Views

Note

The code described here is in example/exampleapp/views.py.

View mixins

Most of the views in the example application are pretty straightforward, so we’ll concentrate on the oddities and differences here. All of the views use Django’s class-based views: local classes are defined deriving from things like django.views.generic.ListView including some mixins to add extra functionality:

UserMixin

Because we’re interested in demonstrating permissions for different users, we want to make it easy to switch back and forth between different user accounts to look at what actions are possible for different users in different views. To do this, we use a custom authentication backend (defined in example/exampleapp/views.py) that bypasses authentication checking, we add UserMixin to all of our view classes to include a list of all available users in the view context data, and we include a menu to select the current user at the bottom of every view (it’s set up in the base template for the application).

PermissionInfoMixin

This mixin just adds a list of available actions to the view context data, based on the current user and the object or objects rendered in the view. (Where there’s more than one object in the view, actions are parenthesised if they’re only available for a subset of the displayed objects.) This action list is rendered in the base template, just like the user selection menu.

PermissionRequiredMixin

This is the main django-tutelary mixin for handling permissions for views, except that we catch permission errors and display them as Django messages (well, just a big red “PERMISSION DENIED” message, but it’s a proof of concept…).
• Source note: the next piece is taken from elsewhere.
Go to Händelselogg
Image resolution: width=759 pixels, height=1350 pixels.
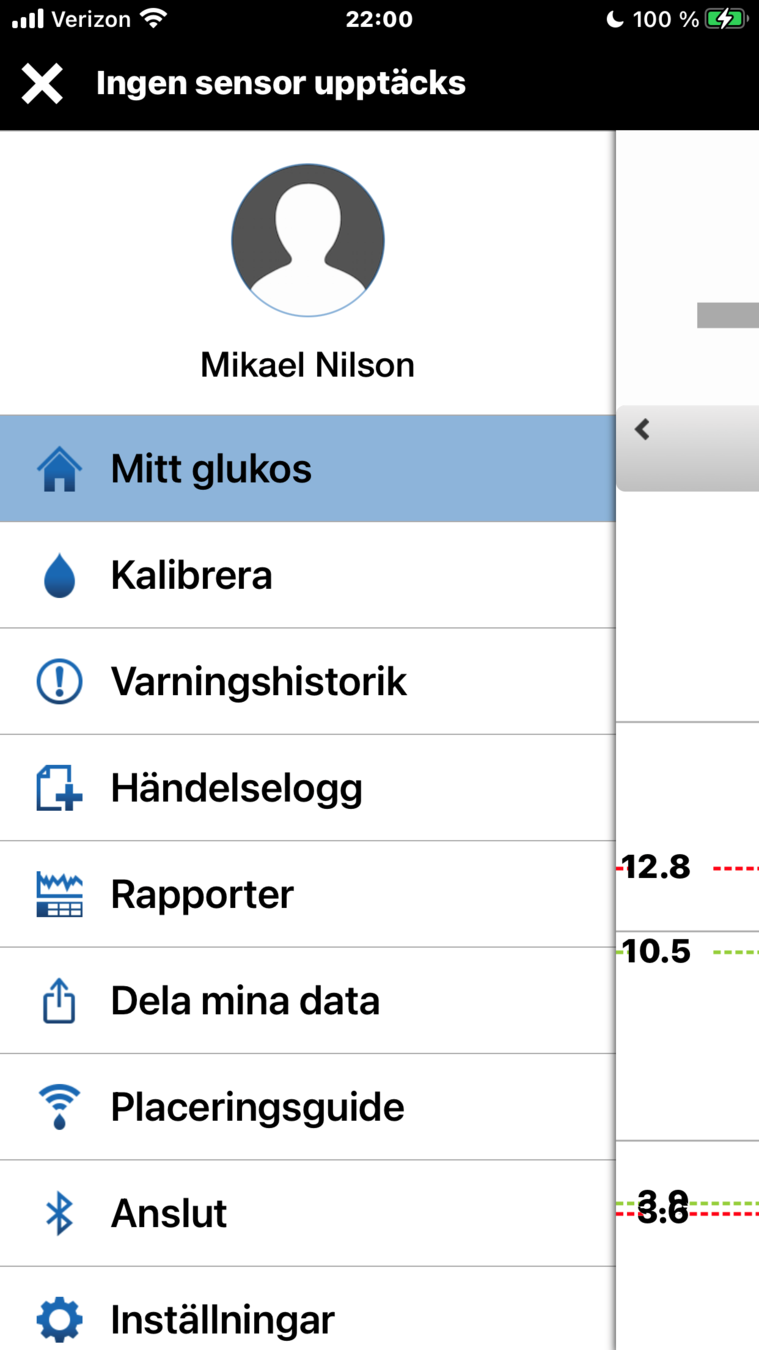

There is one small wrinkle here, required because of the user switching menu we have. It’s possible to be looking at a view that’s permitted for the current user, then to switch to a user for whom that view isn’t permitted. When that happens, we get into a redirect loop because we can’t redisplay the referring view – instead, we just drop out to the index page.
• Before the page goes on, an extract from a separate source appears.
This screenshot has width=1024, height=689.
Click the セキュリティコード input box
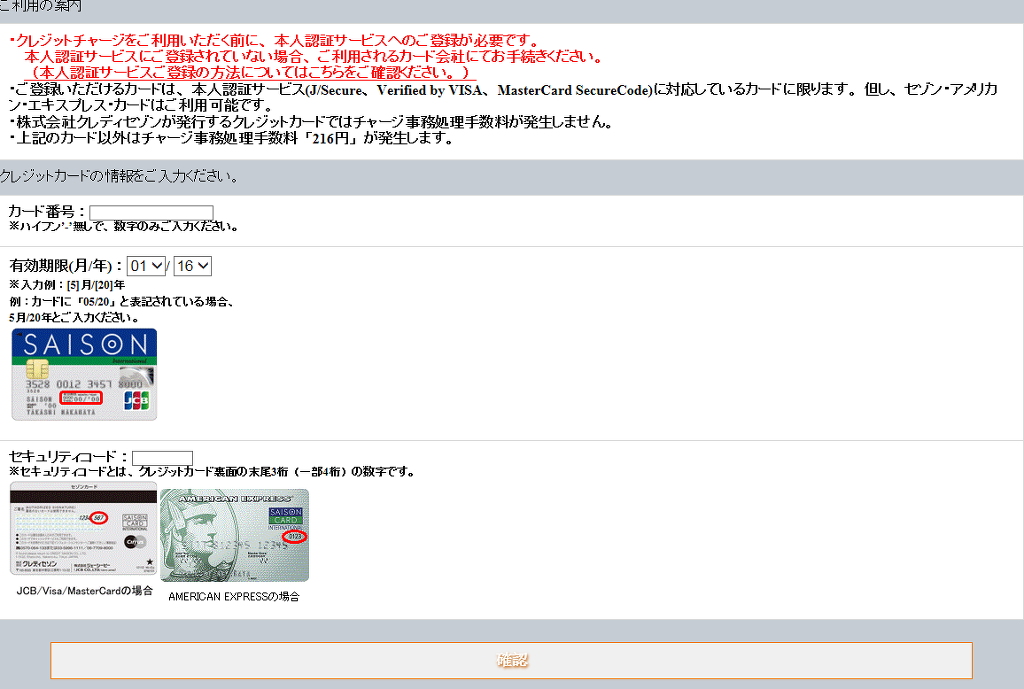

Using these mixins, defining a typical view class looks something like:

import django.views.generic as generic
from django.contrib.auth.models import User
import tutelary.mixins as mixins

...

class UserMixin:
    ...

class PermissionInfoMixin:
    ...

class PermissionRequiredMixin(mixins.PermissionRequiredMixin):
    ...

...

class ListView(UserMixin, PermissionInfoMixin,
               PermissionRequiredMixin,
               generic.ListView):
    pass

...

class UserList(ListView):
    model = User
    permission_required = 'user.list'

User forms

The only views that have any level of complexity are the user forms. That’s because they allow you to control the assignment of policies to a user, and that means a little bit of Django form gymnastics to get everything working. Little of that complexity is associated with using django-tutelary, but it does show how easy it is to do more complex view management without django-tutelary getting in the way.